Небо опять заволокло тучами, и Финский залив из синего стал серым, «свинцовым», как любили писать военные журналисты и как нередко писал впоследствии и я. Впрочем, это уже скорее были воды Ботнического залива. На горизонте возникла темная полоска берега. Маленькие островки проплывали по бортам. Лесистый берег приближался, приближался. Мы увидели высокую башню, шпиль готической кирхи, массивный дом старинной архитектуры, с зубцами, — все это были мрачноватые красно-коричневые здания… А вот и гавань, длинный гранитный мол, краны, пакгаузы…
Ну, здравствуй, Ханко!
Снова прогрохотали по трапу сапоги.
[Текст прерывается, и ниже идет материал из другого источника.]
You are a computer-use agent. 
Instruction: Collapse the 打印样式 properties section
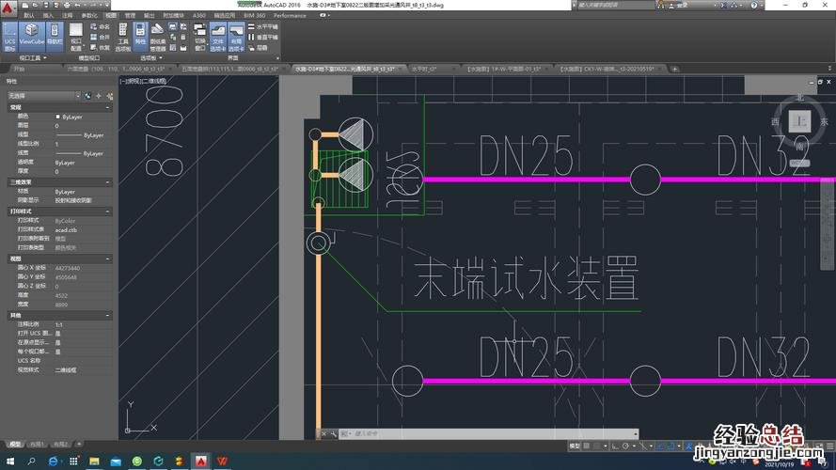point(109,212)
Мы ступили на мокрую от недавнего дождя землю полуострова, о котором почти ничего не знали и которому суждено было стать для нас рубежом, резко разделившим жизнь на мир и войну.
Мы набились в грузовики и покатили в батальон — по красивому, обсаженному липами проспекту Борисова, по тихим улочкам, застроенным уютными деревянными домиками, мимо водонапорной башни, через железнодорожный переезд. Красноватая грунтовая дорога убегала в лес, и лес уже не расступался, пока мы не приехали в часть.
Не помню, когда был сформирован 21 овждб, знаю только, что до Ханко он побывал в Западной Белоруссии и Эстонии. Летом 1940 года батальон был переброшен на Ханко и начал строить железнодорожную ветку для нужд обороны военно-морской базы. Командиром батальона был майор Банаян, замполитом — старший политрук Никитюк, начальником штаба — капитан Макаров.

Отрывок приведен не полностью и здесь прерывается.